Based on the Supreme Court decision, Zaldivar applied to reopen his case. When the Board of Immigration Appeals denied that motion, Zaldivar appealed to the federal court. Then, on November 13, 2019, despite the strength of his appeal, ICE detained Zaldivar again. In January of 2020, ICE deported Jorge to Mexico. With the absence of Jorge and all of the support he provided for the entire family, Christina was placed in a situation that was very challenging – mentally, physically, emotionally and financially – for her and their family.
At the end of February, Jorge Zaldivar’s long odyssey through the byzantine immigration system finally concluded, with an Immigration Judge officially releasing her approval of an application for cancellation of removal. The decision makes Zaldivar a lawful permanent resident.
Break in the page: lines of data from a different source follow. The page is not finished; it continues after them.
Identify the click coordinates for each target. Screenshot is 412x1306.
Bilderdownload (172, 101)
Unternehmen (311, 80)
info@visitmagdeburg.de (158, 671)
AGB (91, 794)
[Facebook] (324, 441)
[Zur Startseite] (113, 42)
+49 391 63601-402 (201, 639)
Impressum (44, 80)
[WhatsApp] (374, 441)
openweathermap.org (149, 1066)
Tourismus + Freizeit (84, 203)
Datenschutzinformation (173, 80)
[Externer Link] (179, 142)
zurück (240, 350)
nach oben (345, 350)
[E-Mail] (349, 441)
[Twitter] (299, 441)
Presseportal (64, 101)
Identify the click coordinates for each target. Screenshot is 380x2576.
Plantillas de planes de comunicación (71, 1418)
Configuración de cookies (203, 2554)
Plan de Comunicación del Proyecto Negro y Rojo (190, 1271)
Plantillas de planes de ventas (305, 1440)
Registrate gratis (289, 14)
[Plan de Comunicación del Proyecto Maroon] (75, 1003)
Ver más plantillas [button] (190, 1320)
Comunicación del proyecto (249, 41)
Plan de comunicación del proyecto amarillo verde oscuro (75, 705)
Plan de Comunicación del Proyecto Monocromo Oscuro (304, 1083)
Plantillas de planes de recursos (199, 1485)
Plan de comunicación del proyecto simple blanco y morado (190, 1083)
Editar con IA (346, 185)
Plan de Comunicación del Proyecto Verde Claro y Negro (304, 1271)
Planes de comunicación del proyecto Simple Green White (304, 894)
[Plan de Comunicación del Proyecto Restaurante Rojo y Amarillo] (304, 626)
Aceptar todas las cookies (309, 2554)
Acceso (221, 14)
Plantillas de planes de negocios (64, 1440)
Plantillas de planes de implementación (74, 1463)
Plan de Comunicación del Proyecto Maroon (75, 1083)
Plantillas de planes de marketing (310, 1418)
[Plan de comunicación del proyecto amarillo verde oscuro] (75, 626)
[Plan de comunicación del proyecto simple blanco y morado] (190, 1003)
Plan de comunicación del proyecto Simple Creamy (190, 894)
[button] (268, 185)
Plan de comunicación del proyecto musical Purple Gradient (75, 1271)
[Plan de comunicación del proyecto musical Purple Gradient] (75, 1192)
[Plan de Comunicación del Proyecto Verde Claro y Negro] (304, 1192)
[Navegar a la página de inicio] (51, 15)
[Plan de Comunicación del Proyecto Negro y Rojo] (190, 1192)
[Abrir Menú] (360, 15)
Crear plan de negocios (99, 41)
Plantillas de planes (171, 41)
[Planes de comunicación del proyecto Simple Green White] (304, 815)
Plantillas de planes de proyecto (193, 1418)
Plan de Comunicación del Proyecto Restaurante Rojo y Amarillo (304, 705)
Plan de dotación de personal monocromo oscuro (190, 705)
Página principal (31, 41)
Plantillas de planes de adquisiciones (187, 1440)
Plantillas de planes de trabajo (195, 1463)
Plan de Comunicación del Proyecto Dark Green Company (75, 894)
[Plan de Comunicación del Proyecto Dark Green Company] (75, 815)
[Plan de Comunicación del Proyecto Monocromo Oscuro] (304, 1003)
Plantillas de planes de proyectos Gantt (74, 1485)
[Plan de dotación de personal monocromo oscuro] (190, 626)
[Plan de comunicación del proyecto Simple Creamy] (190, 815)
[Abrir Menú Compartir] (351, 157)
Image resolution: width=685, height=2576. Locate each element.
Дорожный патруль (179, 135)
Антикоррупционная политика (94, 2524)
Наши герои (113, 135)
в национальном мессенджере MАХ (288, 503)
What a difference a year makes. Last year at this time, Jorge was in Mexico, having been deported despite a pending federal court appeal that challenged the erroneous denial of cancellation in 2011. In June 2022, the case was finally sent back to the Immigration Judge for a new hearing, and in October 2022 ICE paroled Zaldivar into the U.S. after nearly three years of exile.
The Immigration Judge approved Zaldivar’s application in December, but her decision could not become official due to an annual quota on cancellation grants and an over three year backlog. This meant that Zaldivar would not officially become a resident until 2026.
However, in an unexpected turn of events, the Immigration Judge released her decision at the end of February, without explanation. A new green card has been printed and is in the mail as of this announcement. Jorge will now have official permission to live legally in the U.S. for the rest of his life with his spouse, children, and grandchildren.